El baile prohibido

En 1556 fue censurado, pero los campesinos siguieron bailando a escondidas el fandango antequerano. Siglos después, una docena de aficionados mantiene viva aquella tradición

TEXTO:CARMEN MARTÍN
GRUPO AZUCENA. Doce bailaores han llevado el fandango antequerano a varios puntos de España./
GRUPO AZUCENA. Doce bailaores han llevado el fandango antequerano a varios puntos de España.

LA historia del fandango antequerano es la de un baile prohibido y la de aquellos que hicieron frente a la censura de la Iglesia con tal de no dejarlo caer en el olvido. Gracias a muchos campesinos anónimos que siguieron practicándolo en sus cortijos y en las reuniones familiares ha podido sobrevivir hasta nuestros días y llegar hasta una docena de personas que han hecho de él una seña de identidad del pueblo antequerano. Ahora lo bailan en las fiestas de la ciudad, en festivales provinciales, regionales e internacionales e incluso en programas de televisión, mostrando a todo el mundo la gracia de este fandango que más se parece a un baile de salón que a los populares de otras localidades.

Rosa Mari Bracho es la más veterana del Grupo Folclórico Azucena, el único que practica este baile «reposado y ceremonioso» en toda la ciudad de El Torcal. Ahora tan solo lo forman doce personas, pero en sus inicios fueron más los antequeranos que se adhirieron al grupo para aprender el baile típico de Antequera, «cuyos orígenes se desconocen». «Sabemos que en el siglo XVI ya existía porque en 1556 el prelado Bernardo Manrique lo prohibió por ser un baile muy provocador», cuenta Rosa Mari. Y es que el fandango antequerano nació para el coqueteo entre hombres y mujeres. Tal es así que debe ser bailado por doce personas, a ser posible seis hombres y seis mujeres porque «hay cruces de parejas y pasos entre tres», aunque al final se termine con la misma persona con la que se inició el baile.

El fandango antequerano suele bailarse en dos partes de tres estrofas cada una y cada estrofa está compuesta de un paso y un paseíllo que se repite en todas. El almirez, instrumento casero que domina tanto el cante y la música como el baile, marca el compás. El Grupo Azucena sabe llevarlo. No en vano llevan constituido desde 1988, aunque su historia se remonta aún más atrás.

De cortijo en cortijo

Rosa Mari Bracho cuenta que, tras la prohibición de la Iglesia, el baile continuó vivo en el campo.

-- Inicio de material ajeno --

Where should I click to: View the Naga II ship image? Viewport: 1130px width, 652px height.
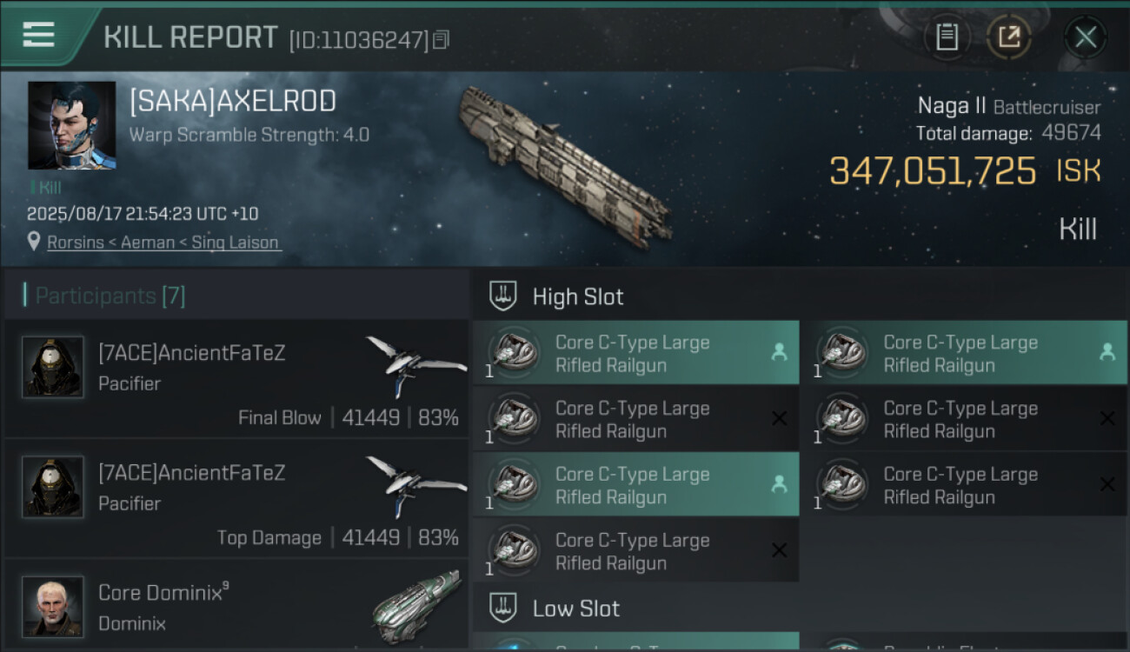[x=565, y=165]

Así fue hasta los años 40, cuando la Sección Femenina de la Falange fue hasta los cortijos para recuperarlo. El pintor antequerano José María Fernández fue el encargado de estudiar cómo eran originariamente los trajes. Vestidos que para el Grupo Azucena se han confeccionado las propias bailaoras, aunque para el de los hombres tuvieron que recurrir a modistas.

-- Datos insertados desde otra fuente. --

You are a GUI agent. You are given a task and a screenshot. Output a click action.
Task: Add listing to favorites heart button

Pero la intención de la Sección Femenina no cuajó y el fandango antequerano volvió a desaparecer hasta que Pepita Torres, que había pertenecido a ella, decidió volverlo a establecer en Antequera. «Yo y otra más del grupo fuimos sus alumnas y luego llegaron otros como Mariló», relata Rosa Mari. Así fue como se formó el Grupo Folclórico Azucena con la idea de bailar no solo el fandango antequerano, sino también otros bailes típicos de la ciudad como 'Feliciano' y 'Zapatilla', dos canciones propias de reuniones familiares y excursiones que son parte del folclore antequerano y para las que Sección Femenina creó un baile. Estas y otras danzas regionales son las que el grupo practica los viernes por la tarde y los sábados por la mañana en la Casa de la Cultura. Allí ponen la música que la rondalla de la Sociedad Excursionista de Antequera grabó bajo la dirección del cantaor, Antonio Bermúdez. Y es que el cante del fandango ha perdurado más fácilmente en las generaciones antequeranas que el baile, tanto que Rosa Mari recuerda a su abuelo cantarlo.

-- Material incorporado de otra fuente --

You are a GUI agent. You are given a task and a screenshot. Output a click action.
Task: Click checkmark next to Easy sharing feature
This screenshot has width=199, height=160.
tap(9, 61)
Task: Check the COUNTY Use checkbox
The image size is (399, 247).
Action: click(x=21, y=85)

Mariló Quintana es otra de las componentes del grupo, su afición al fandango antequerano consiguió enganchar a su hoy marido, Pablo del Campo, quien se queja de que el baile más típico de la ciudad «se promociona bastante poco en Antequera». Ignacio Arcos es el otro hombre del grupo, ya que Azucena tan solo tiene en la actualidad dos componentes masculinos. Precisamente, él comenzó a recibir clases porque se había fijado una actuación del grupo en el año 1992 y una amiga le comentó que necesitaban hombres para poder bailar. Desde entonces lo hace siempre que puede, ya que la profesión de cada uno y la vida familiar les impiden ensayar tanto como quisieran. Como él, María José Hidalgo también empezó por amistad y a sus 27 años es una de las componentes más jóvenes de este grupo que lucha porque la tradición no vuelva a perderse.